CHARLESTON -– With less than a week before Election Day, the campaigns for the two candidates for Kanawha Circuit Judge still were bickering.
On Wednesday, the campaign for Republican challenger Dan Greear issued a press release saying Judge Carrie Webster's "misleading campaign advertisements violate the judicial code of ethics."
Webster, meanwhile, disputes Greear's claim.
Then on Thursday, Greear's campaign issued another press release saying Webster continues to make false accusations about him in ads to "attempt to manipulate voters."
Webster's campaign again denied Greear's claims.
Greear's first release on Wednesday said that campaign materials from Webster say "she has doubled the number of convictions." Greear's campaign said that increasing convictions is the job of the prosecuting attorney, along with the help of law enforcement. It is the judge's role to preside over cases, rendering decisions based solely on the law and the merits of the case.
"Webster's claims attempt to capitalize on the successes of the current prosecutor's (Republican Mark Plants) efforts to streamline the indictment process, which has ultimately led to more convictions," the Greear release states. "The overwhelming majority of convictions contained in the figures cited by Webster were accomplished as the result of plea agreements with little or no involvement from Webster until the agreement was reached.
"Additionally, and more problematic for Webster is the implication that obtaining a conviction is the desired result of a judge, as opposed to simply presiding over a fair trial."
Greear said Webster appears confused.
"Either my opponent does not know the role of a judge, or she does not know which office she is seeking," Greear said in his campaign press release. "She is intentionally misleading voters by telling them she's doubled convictions; a judge does not get convictions, prosecutors get convictions."

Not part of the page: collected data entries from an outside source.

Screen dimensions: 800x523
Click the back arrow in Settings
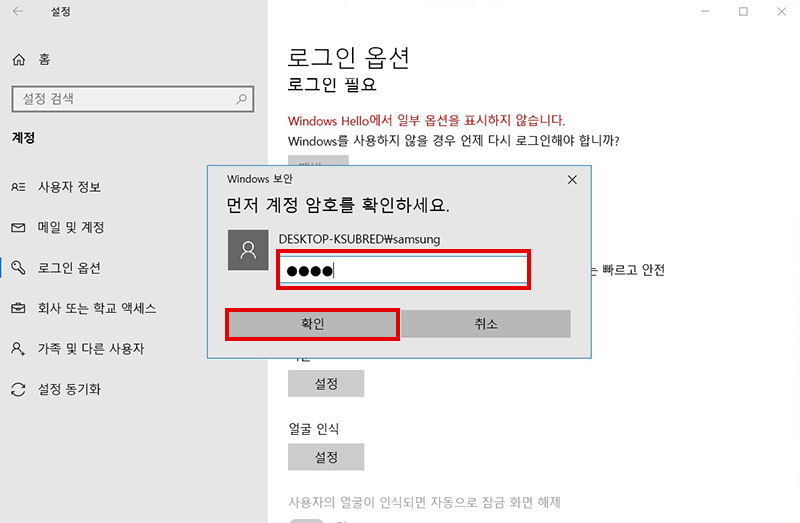pyautogui.click(x=18, y=13)
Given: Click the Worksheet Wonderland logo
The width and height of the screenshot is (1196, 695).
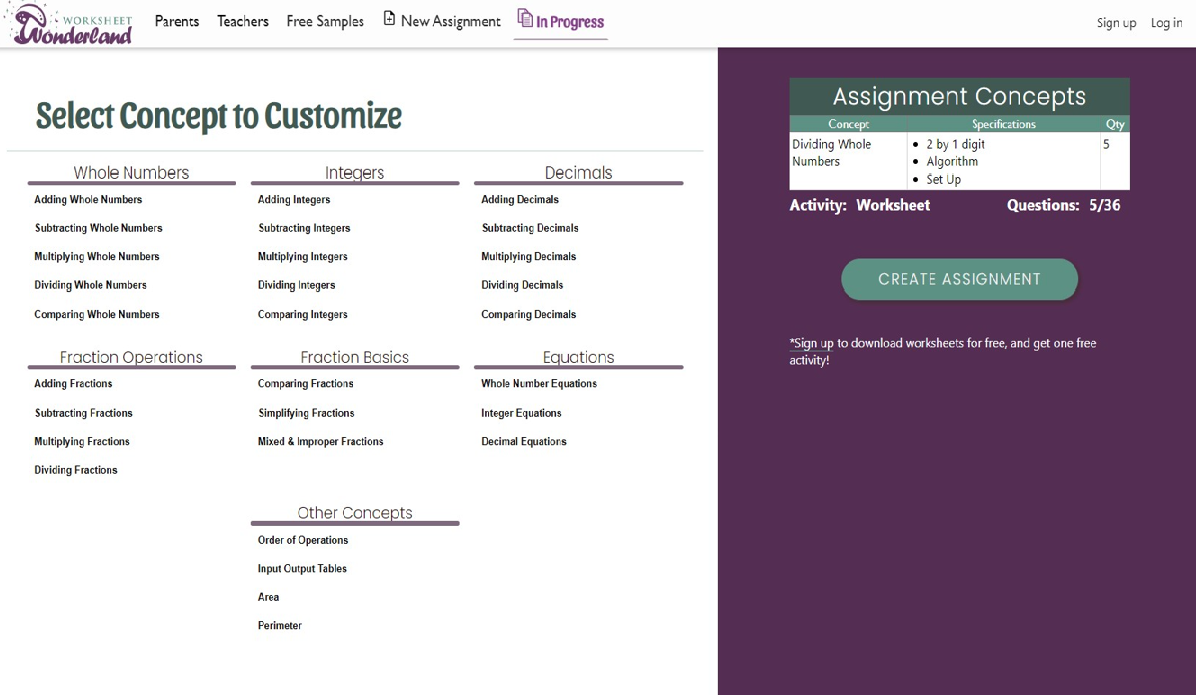Looking at the screenshot, I should point(72,24).
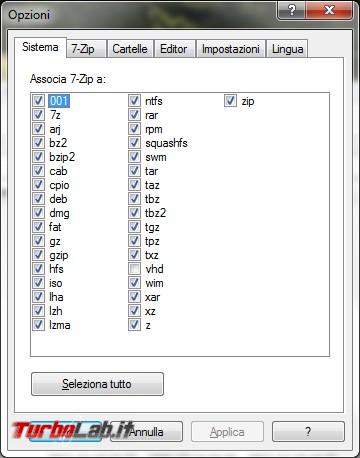
Task: Toggle the zip association checkbox
Action: coord(230,101)
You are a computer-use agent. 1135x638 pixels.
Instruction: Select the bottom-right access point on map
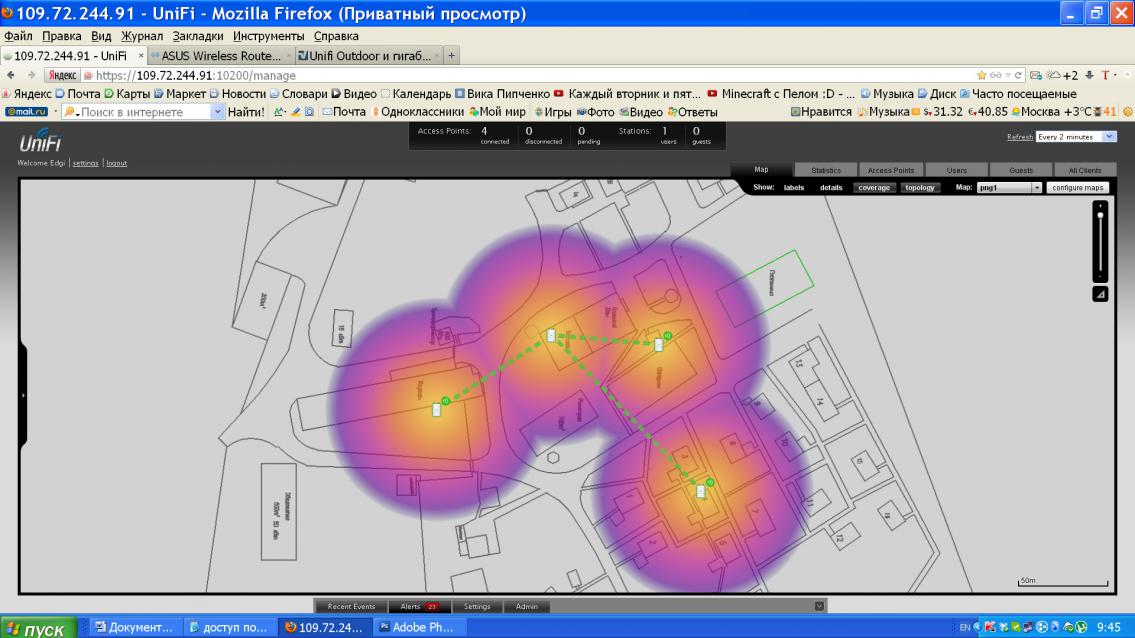tap(701, 492)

Webster responded, saying the assertion by Greear's camp is wrong.
"It is a jury (or judge) who convicts," Webster said in a e-mail. "Prosecutors do not. They 'secure' convictions and, likewise, take full credit for it."
Webster illustrated her point.
"Consider this -- When a criminal matter goes to trial, it is the jury who either convicts or acquits the accused, not the prosecutor," she wrote in her e-mail. "A prosecutor does not have the constitutional or legal power to convict a person. That is a function of the judge and/or jury.

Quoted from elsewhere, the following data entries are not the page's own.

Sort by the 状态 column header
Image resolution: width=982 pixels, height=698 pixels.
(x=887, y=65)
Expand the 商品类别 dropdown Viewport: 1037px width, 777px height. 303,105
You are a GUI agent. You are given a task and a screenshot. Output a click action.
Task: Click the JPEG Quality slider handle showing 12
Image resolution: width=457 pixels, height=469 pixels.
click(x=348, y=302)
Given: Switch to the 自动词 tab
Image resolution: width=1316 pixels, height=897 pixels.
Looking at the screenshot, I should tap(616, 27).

"The great majority of criminal matters result in a plea agreement, and not a jury trial. In those instances, the accused enters a plea agreement with the state, and then the plea is presented to the presiding judge. It is the judge who decides, based on the offense and supporting facts, whether to accept the plea. After the plea is accepted, the Court then makes certain findings and then adjudges the accused guilty of the offense ... Only then does the arrest and/or pending indictment become a conviction."
Webster also defended her work and that of her fellow Kanawha County judges.
"If you look at the increasing number of indictments over the past three years, you will see that the judges have kept pace, for the most part, including me, with the increased caseload," Webster wrote. "Because the prosecutor -- whom I have repeatedly credited with the aggressive prosecution of pending matters -- has declined and/or refused to likewise point to the circuit judges' hard work, then it incumbent upon me to do so."
Greear's Thursday release said Webster's latest ad criticizes him for "representing injured children in a lawsuit," a reference to a Cabell County case in which he represented two children injured on school swing sets. The case drew attention when Cabell County decided to remove swing sets from playgrounds, in part, to avoid litigation costs.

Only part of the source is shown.